__Exercise materials__.
====
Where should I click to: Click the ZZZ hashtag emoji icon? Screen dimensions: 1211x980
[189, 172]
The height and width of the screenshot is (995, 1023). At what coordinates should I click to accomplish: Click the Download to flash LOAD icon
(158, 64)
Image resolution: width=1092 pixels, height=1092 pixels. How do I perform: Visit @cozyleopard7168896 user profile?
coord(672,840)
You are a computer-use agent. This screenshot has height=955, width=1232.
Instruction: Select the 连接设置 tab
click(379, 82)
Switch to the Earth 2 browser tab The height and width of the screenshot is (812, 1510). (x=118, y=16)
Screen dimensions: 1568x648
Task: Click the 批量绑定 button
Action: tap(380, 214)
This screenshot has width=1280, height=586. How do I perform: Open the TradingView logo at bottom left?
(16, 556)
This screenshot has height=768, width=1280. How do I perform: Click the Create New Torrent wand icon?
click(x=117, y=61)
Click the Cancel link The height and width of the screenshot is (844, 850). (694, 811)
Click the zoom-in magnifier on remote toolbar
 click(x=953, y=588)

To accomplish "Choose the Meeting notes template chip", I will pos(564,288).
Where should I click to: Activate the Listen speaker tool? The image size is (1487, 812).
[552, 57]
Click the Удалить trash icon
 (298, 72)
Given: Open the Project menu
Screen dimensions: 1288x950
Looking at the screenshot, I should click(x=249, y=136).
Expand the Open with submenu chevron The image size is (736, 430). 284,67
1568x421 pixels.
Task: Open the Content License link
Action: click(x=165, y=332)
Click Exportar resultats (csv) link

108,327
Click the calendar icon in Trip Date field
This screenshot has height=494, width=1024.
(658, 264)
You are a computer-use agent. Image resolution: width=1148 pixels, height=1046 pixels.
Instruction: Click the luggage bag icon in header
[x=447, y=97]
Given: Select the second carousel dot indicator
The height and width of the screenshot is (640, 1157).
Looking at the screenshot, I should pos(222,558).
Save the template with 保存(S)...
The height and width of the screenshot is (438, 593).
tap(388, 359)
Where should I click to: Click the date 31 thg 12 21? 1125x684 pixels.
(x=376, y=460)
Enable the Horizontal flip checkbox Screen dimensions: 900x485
====
__Task to carry out__. All lines from the line holding "Click the Cancel" through the end of the records above need to be transcribed exactly, and no other text should appear.

__Answer to this problem__.
Click the Cancel link The height and width of the screenshot is (844, 850). (694, 811)
Click the zoom-in magnifier on remote toolbar
 click(x=953, y=588)

To accomplish "Choose the Meeting notes template chip", I will pos(564,288).
Where should I click to: Activate the Listen speaker tool? The image size is (1487, 812).
[552, 57]
Click the Удалить trash icon
 (298, 72)
Given: Open the Project menu
Screen dimensions: 1288x950
Looking at the screenshot, I should click(x=249, y=136).
Expand the Open with submenu chevron The image size is (736, 430). 284,67
1568x421 pixels.
Task: Open the Content License link
Action: click(x=165, y=332)
Click Exportar resultats (csv) link

108,327
Click the calendar icon in Trip Date field
This screenshot has height=494, width=1024.
(658, 264)
You are a computer-use agent. Image resolution: width=1148 pixels, height=1046 pixels.
Instruction: Click the luggage bag icon in header
[x=447, y=97]
Given: Select the second carousel dot indicator
The height and width of the screenshot is (640, 1157).
Looking at the screenshot, I should pos(222,558).
Save the template with 保存(S)...
The height and width of the screenshot is (438, 593).
tap(388, 359)
Where should I click to: Click the date 31 thg 12 21? 1125x684 pixels.
(x=376, y=460)
Enable the Horizontal flip checkbox Screen dimensions: 900x485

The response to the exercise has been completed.